▸ TASK ITEM
Transcribe the entries that follow, every word as written, and drop the pictures.

▸ DATA SHOWN
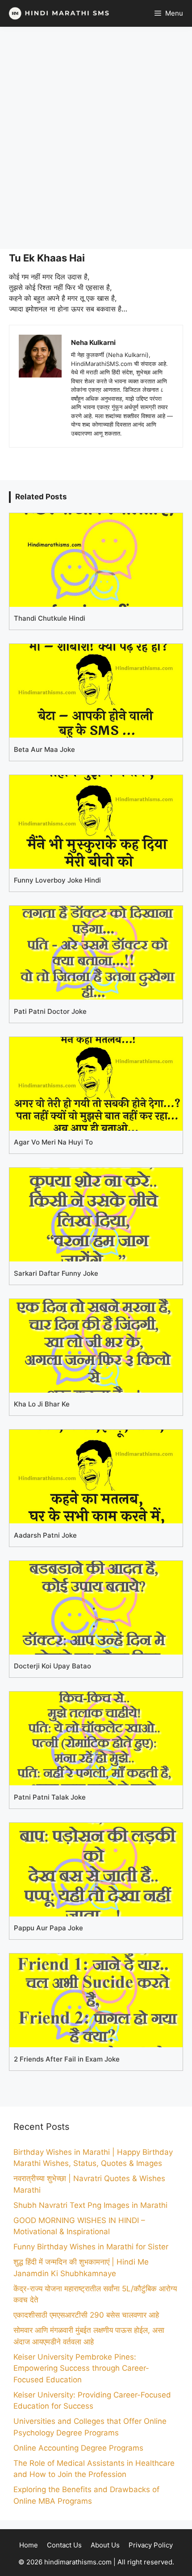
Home (28, 2545)
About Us (105, 2545)
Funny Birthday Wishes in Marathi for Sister (90, 2246)
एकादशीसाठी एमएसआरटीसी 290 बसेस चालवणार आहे (86, 2315)
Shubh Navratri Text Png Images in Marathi (90, 2205)
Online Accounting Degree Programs (78, 2447)
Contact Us (64, 2545)
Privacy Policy (151, 2545)
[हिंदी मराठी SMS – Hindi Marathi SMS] (56, 13)
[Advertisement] (96, 138)
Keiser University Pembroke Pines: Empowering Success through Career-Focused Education (81, 2368)
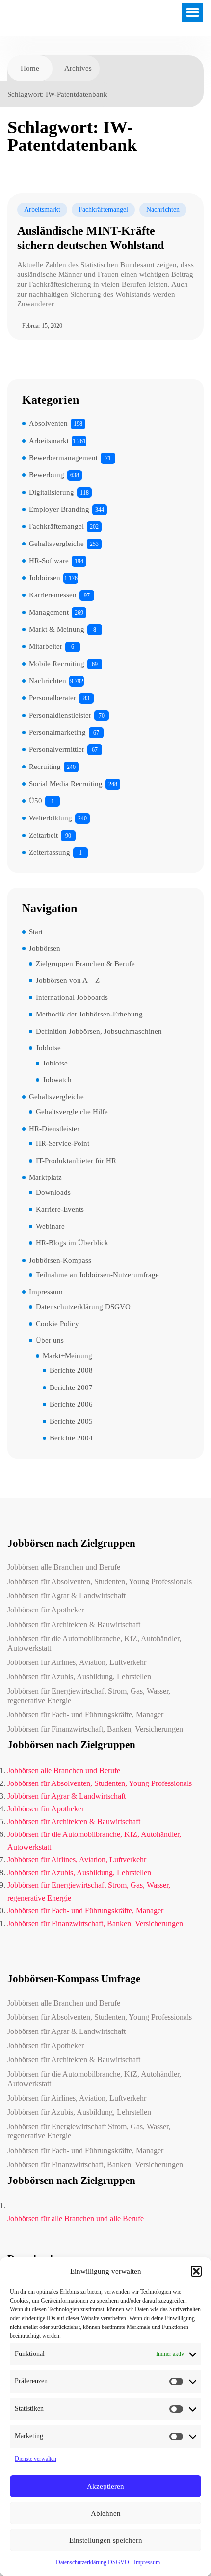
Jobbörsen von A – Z (68, 980)
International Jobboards (72, 997)
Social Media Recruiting (66, 784)
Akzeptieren (105, 2486)
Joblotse (48, 1048)
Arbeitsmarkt (42, 209)
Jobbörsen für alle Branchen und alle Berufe (75, 2218)
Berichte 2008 (71, 1370)
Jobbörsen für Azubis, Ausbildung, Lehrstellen (79, 1676)
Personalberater (52, 698)
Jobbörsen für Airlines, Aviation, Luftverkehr (76, 1662)
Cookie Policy (57, 1324)
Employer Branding (59, 509)
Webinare (50, 1226)
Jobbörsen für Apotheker (45, 1610)
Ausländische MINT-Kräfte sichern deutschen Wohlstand (90, 237)
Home (30, 68)
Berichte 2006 (71, 1404)
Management (49, 612)
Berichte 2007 (71, 1387)
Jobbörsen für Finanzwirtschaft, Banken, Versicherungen (95, 1729)
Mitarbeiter (45, 646)
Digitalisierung (51, 492)
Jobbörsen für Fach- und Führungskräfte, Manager (85, 1714)
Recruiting (45, 766)
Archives (78, 68)
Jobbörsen (44, 578)
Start (36, 932)
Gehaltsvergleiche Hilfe (72, 1111)
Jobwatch (57, 1080)
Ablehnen (106, 2513)
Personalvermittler (56, 749)
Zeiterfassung (49, 852)
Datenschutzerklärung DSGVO (92, 2562)
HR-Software (49, 561)
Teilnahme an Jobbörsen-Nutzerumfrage (97, 1275)
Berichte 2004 (71, 1438)
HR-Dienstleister (54, 1129)
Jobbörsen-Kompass (60, 1260)
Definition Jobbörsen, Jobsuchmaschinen (99, 1031)
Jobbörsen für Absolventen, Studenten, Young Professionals (99, 1581)
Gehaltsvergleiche (56, 543)
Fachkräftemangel (103, 209)
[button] (196, 2271)
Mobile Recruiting (56, 664)
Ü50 (35, 801)
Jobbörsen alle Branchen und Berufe (63, 1567)
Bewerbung (46, 475)
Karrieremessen (53, 595)
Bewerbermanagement (63, 458)
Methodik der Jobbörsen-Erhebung (89, 1014)
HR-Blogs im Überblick (72, 1243)
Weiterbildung (50, 818)
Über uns (50, 1340)
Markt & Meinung (56, 629)
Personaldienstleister (60, 715)
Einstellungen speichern (105, 2540)
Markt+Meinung (67, 1356)
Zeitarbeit (43, 835)
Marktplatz (45, 1177)
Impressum (147, 2562)
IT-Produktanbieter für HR (76, 1160)
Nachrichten (163, 209)
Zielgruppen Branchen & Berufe (85, 963)
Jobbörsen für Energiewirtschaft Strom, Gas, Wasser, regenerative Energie (88, 1696)
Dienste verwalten (35, 2458)
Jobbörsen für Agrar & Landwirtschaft (66, 1595)
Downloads (53, 1192)
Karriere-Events (60, 1209)
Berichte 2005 (71, 1421)
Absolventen (48, 423)
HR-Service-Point (62, 1143)
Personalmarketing (57, 732)
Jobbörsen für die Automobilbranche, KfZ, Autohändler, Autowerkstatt (94, 1643)
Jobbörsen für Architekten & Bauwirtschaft (73, 1624)
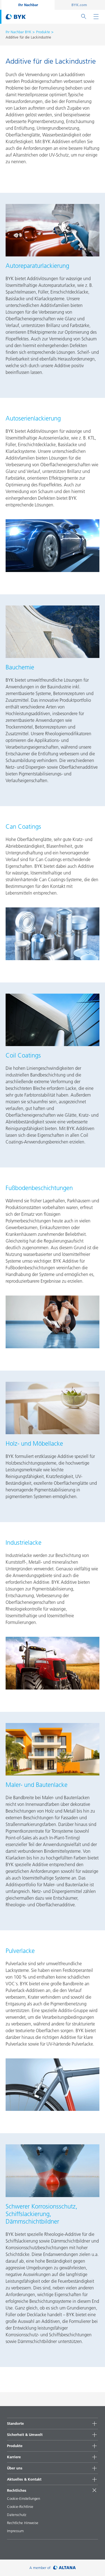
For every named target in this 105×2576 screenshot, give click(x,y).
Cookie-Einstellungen (23, 2498)
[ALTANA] (64, 2568)
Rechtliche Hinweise (22, 2522)
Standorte (15, 2423)
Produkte (43, 32)
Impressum (15, 2531)
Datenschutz (16, 2514)
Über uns (14, 2468)
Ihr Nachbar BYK (18, 32)
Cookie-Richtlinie (20, 2506)
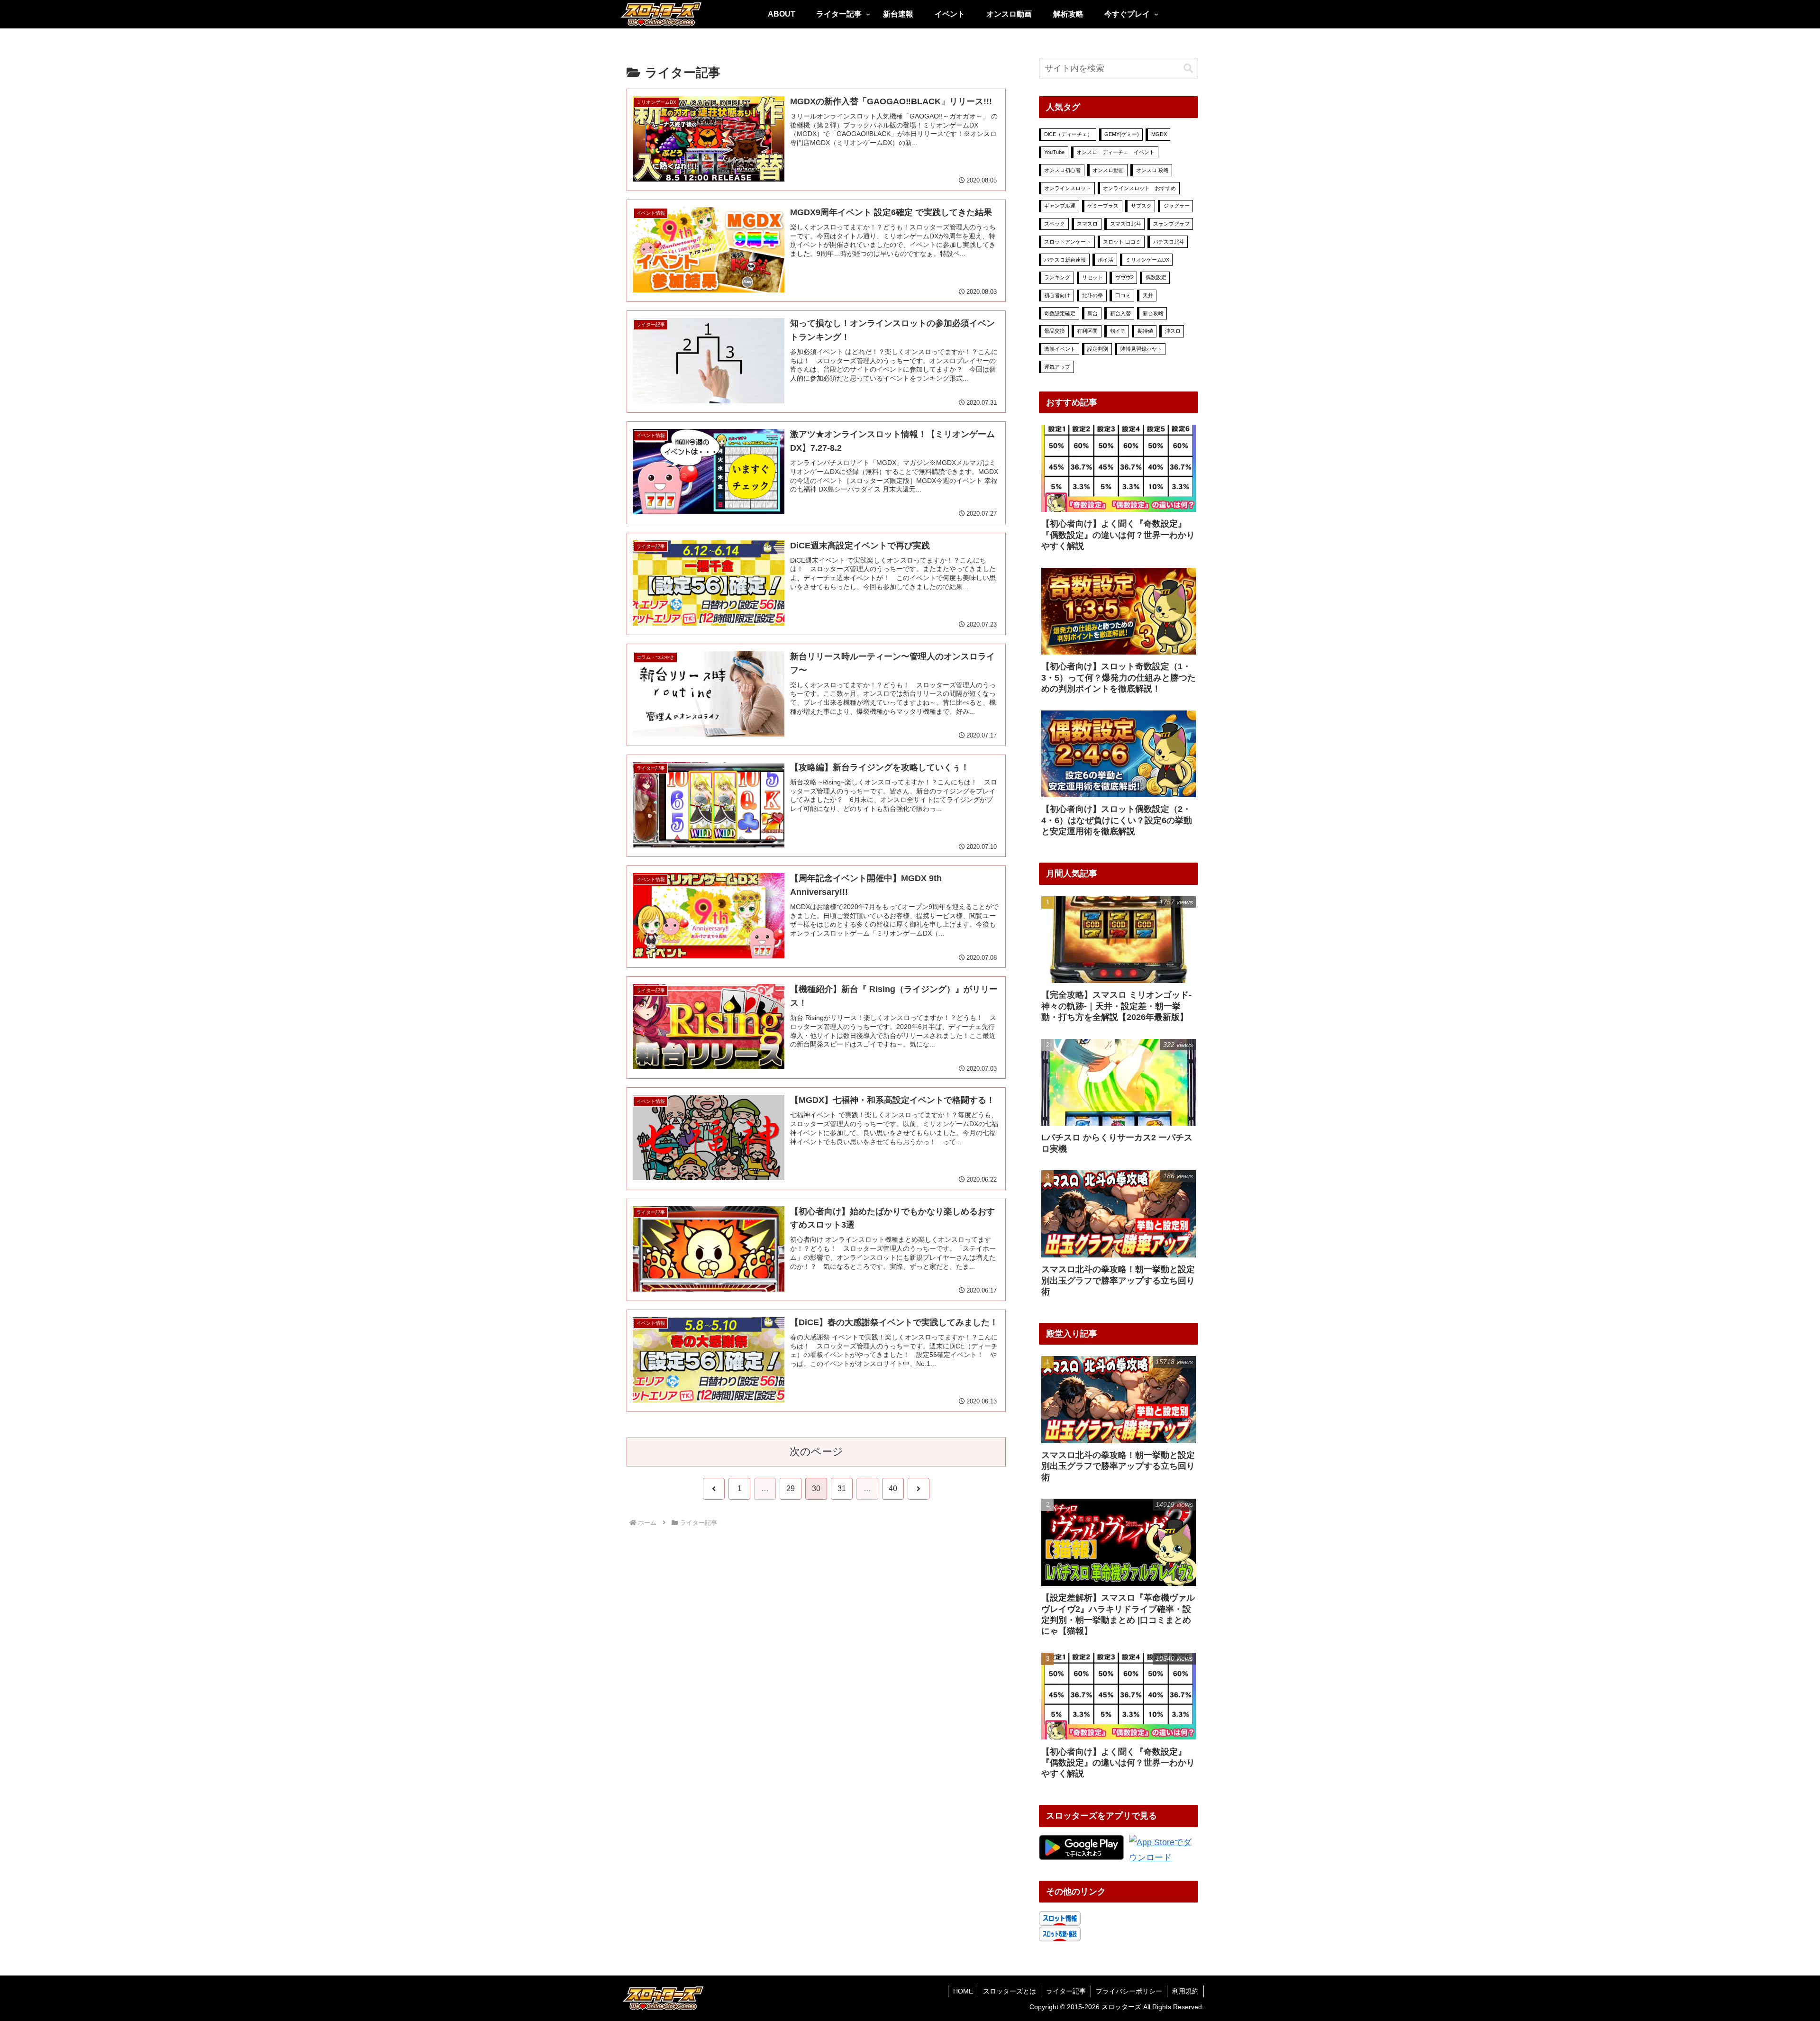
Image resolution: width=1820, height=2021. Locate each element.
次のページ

▸ WRITTEN REPLY
Home (28, 2545)
About Us (105, 2545)
Funny Birthday Wishes in Marathi for Sister (90, 2246)
एकादशीसाठी एमएसआरटीसी 290 बसेस चालवणार आहे (86, 2315)
Shubh Navratri Text Png Images in Marathi (90, 2205)
Online Accounting Degree Programs (78, 2447)
Contact Us (64, 2545)
Privacy Policy (151, 2545)
[हिंदी मराठी SMS – Hindi Marathi SMS] (56, 13)
[Advertisement] (96, 138)
Keiser University Pembroke Pines: Empowering Success through Career-Focused Education (81, 2368)
Jobbörsen von A – Z (68, 980)
International Jobboards (72, 997)
Social Media Recruiting (66, 784)
Akzeptieren (105, 2486)
Joblotse (48, 1048)
Arbeitsmarkt (42, 209)
Jobbörsen für alle Branchen und alle Berufe (75, 2218)
Berichte 2008 (71, 1370)
Jobbörsen für Azubis, Ausbildung, Lehrstellen (79, 1676)
Personalberater (52, 698)
Jobbörsen für Airlines, Aviation, Luftverkehr (76, 1662)
Cookie Policy (57, 1324)
Employer Branding (59, 509)
Webinare (50, 1226)
Jobbörsen für Apotheker (45, 1610)
Ausländische MINT-Kräfte sichern deutschen Wohlstand (90, 237)
Home (30, 68)
Berichte 2006 (71, 1404)
Management (49, 612)
Berichte 2007 (71, 1387)
Jobbörsen für Finanzwirtschaft, Banken, Versicherungen (95, 1729)
Mitarbeiter (45, 646)
Digitalisierung (51, 492)
Jobbörsen für Fach- und Führungskräfte, Manager (85, 1714)
Recruiting (45, 766)
Archives (78, 68)
Jobbörsen (44, 578)
Start (36, 932)
Gehaltsvergleiche Hilfe (72, 1111)
Jobwatch (57, 1080)
Ablehnen (106, 2513)
Personalvermittler (56, 749)
Zeiterfassung (49, 852)
Datenschutzerklärung DSGVO (92, 2562)
HR-Software (49, 561)
Teilnahme an Jobbörsen-Nutzerumfrage (97, 1275)
Berichte 2004 (71, 1438)
HR-Dienstleister (54, 1129)
Jobbörsen-Kompass (60, 1260)
Definition Jobbörsen, Jobsuchmaschinen (99, 1031)
Jobbörsen für Absolventen, Studenten, Young Professionals (99, 1581)
Gehaltsvergleiche (56, 543)
Fachkräftemangel (103, 209)
[button] (196, 2271)
Mobile Recruiting (56, 664)
Ü50 (35, 801)
Jobbörsen alle Branchen und Berufe (63, 1567)
Bewerbung (46, 475)
Karrieremessen (53, 595)
Bewerbermanagement (63, 458)
Methodik der Jobbörsen-Erhebung (89, 1014)
HR-Blogs im Überblick (72, 1243)
Weiterbildung (50, 818)
Über uns (50, 1340)
Markt & Meinung (56, 629)
Personaldienstleister (60, 715)
Einstellungen speichern (105, 2540)
Markt+Meinung (67, 1356)
Zeitarbeit (43, 835)
Marktplatz (45, 1177)
Impressum (147, 2562)
IT-Produktanbieter für HR (76, 1160)
Nachrichten (163, 209)
Zielgruppen Branchen & Berufe (85, 963)
Jobbörsen für Energiewirtschaft Strom, Gas, Wasser, regenerative Energie (88, 1696)
Dienste verwalten (35, 2458)
Jobbörsen für Agrar & Landwirtschaft (66, 1595)
Downloads (53, 1192)
Karriere-Events (60, 1209)
Berichte 2005 (71, 1421)
Absolventen (48, 423)
HR-Service-Point (62, 1143)
Personalmarketing (57, 732)
Jobbörsen für die Automobilbranche, KfZ, Autohändler, Autowerkstatt (94, 1643)
Jobbörsen für Architekten & Bauwirtschaft (73, 1624)
For every named target in this 105×2576 screenshot, give click(x,y).
Cookie-Einstellungen (23, 2498)
[ALTANA] (64, 2568)
Rechtliche Hinweise (22, 2522)
Standorte (15, 2423)
Produkte (43, 32)
Impressum (15, 2531)
Datenschutz (16, 2514)
Über uns (14, 2468)
Ihr Nachbar BYK (18, 32)
Cookie-Richtlinie (20, 2506)
Image resolution: width=1820, height=2021. Locate each element.
次のページ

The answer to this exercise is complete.